## Required work:
If a line includes "agent", copy it out of the entries.

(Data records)
━━━━━━━━━━━━━━━━

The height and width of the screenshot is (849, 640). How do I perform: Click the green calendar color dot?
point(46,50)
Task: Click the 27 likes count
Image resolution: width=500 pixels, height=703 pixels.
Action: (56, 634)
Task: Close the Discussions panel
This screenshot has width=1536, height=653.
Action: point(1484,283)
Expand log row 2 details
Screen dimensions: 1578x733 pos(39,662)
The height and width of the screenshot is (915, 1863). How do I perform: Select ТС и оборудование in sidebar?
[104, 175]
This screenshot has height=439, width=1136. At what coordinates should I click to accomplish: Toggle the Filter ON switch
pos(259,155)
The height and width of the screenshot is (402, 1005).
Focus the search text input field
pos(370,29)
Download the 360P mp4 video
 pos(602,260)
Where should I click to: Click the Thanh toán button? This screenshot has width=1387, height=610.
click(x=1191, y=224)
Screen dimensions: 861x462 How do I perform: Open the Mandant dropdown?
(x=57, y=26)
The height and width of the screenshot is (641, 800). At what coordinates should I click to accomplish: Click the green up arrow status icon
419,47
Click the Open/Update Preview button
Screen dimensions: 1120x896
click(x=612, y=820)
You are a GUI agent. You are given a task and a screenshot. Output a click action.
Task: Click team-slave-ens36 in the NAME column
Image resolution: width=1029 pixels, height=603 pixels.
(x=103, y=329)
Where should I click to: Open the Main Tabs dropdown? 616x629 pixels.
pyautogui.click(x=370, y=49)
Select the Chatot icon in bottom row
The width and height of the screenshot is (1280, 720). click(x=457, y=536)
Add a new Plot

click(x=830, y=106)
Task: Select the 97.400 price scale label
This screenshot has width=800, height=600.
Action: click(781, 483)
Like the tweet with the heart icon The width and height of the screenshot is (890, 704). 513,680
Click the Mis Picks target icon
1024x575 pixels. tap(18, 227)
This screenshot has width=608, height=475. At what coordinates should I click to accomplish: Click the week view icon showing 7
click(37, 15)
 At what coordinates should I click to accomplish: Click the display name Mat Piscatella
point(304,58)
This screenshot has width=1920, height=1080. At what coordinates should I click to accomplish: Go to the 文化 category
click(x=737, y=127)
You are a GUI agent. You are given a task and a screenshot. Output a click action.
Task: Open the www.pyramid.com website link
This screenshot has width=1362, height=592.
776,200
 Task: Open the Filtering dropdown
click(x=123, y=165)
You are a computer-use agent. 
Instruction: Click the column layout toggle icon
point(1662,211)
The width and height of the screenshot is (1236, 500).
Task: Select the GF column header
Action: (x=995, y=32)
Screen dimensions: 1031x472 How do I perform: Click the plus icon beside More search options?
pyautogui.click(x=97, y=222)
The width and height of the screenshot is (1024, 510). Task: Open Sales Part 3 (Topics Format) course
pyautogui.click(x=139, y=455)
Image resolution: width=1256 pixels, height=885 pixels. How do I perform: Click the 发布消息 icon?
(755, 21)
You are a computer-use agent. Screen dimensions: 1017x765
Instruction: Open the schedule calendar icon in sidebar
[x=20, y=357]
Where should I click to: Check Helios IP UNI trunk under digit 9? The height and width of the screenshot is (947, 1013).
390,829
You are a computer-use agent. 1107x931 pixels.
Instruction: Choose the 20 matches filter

━━━━━━━━━━━━━━━━

## Task answer:
You are a GUI agent. You are given a task and a screenshot. Output a click action.
You are a GUI agent. You are given a task and a screenshot. Output a click action.
You are a computer-use agent. 
You are a computer-use agent. Screen dimensions: 1017x765
You are a computer-use agent. 1107x931 pixels.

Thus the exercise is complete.